▸ PROVIDED PASSAGE:
* * * * * * *

In light of the foregoing, the Court readily concludes that the jury's verdict on the federal and state claims was not against the great weight of the evidence. To grant plaintiff a new trial on this theory would be to substitute the Court's judgment for that of the jury and to undermine the right to jury trial guaranteed by the Seventh Amendment. Plaintiff's Motion is therefore denied in this respect.

C. Assignment of Error Concerning Prior Bad Acts (Ground #6).

Plaintiff also seeks a new trial based on the exclusion of the "prior bad acts" evidence. Plaintiff's position is that "although such evidence might not have been admissible as to the federal claim, it was admissible as substantive evidence with respect to the state law claims, and it should have been admitted, to show the defendant's intent and/or state of mind when he used force." (Doc. 111, at ¶ 6.)

* * * * * * *

▸ INFORMATION PROVIDED:
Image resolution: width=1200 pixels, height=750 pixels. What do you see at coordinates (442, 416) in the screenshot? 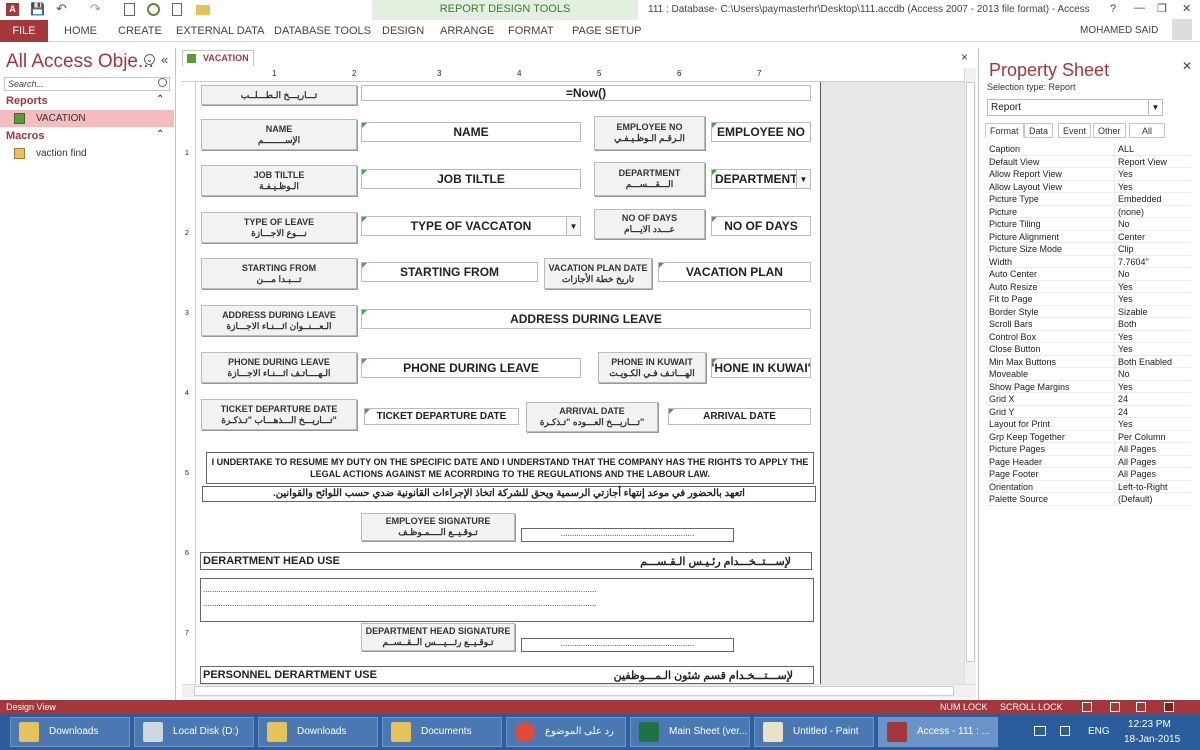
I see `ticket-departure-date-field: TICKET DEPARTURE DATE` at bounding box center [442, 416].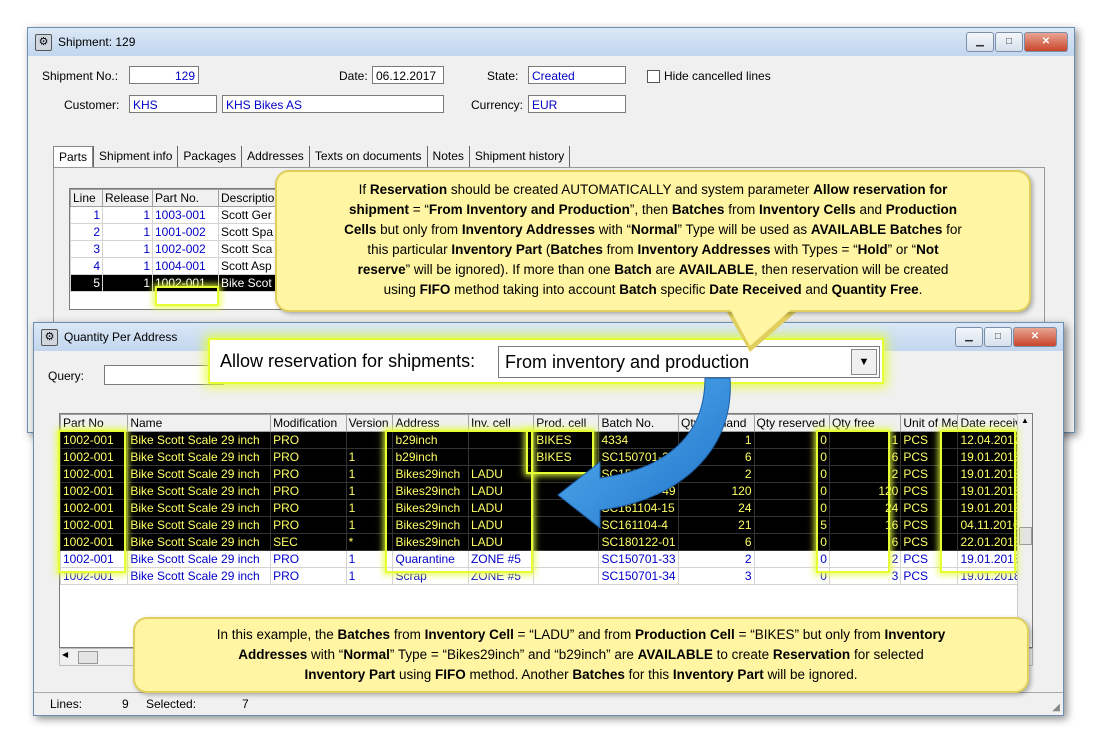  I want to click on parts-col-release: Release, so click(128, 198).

* * * * * * *

▸ REQUEST: Quote the court opinion excerpt above in full, word for word.

▸ ANSWER TO THE EXERCISE:
In light of the foregoing, the Court readily concludes that the jury's verdict on the federal and state claims was not against the great weight of the evidence. To grant plaintiff a new trial on this theory would be to substitute the Court's judgment for that of the jury and to undermine the right to jury trial guaranteed by the Seventh Amendment. Plaintiff's Motion is therefore denied in this respect.

C. Assignment of Error Concerning Prior Bad Acts (Ground #6).

Plaintiff also seeks a new trial based on the exclusion of the "prior bad acts" evidence. Plaintiff's position is that "although such evidence might not have been admissible as to the federal claim, it was admissible as substantive evidence with respect to the state law claims, and it should have been admitted, to show the defendant's intent and/or state of mind when he used force." (Doc. 111, at ¶ 6.)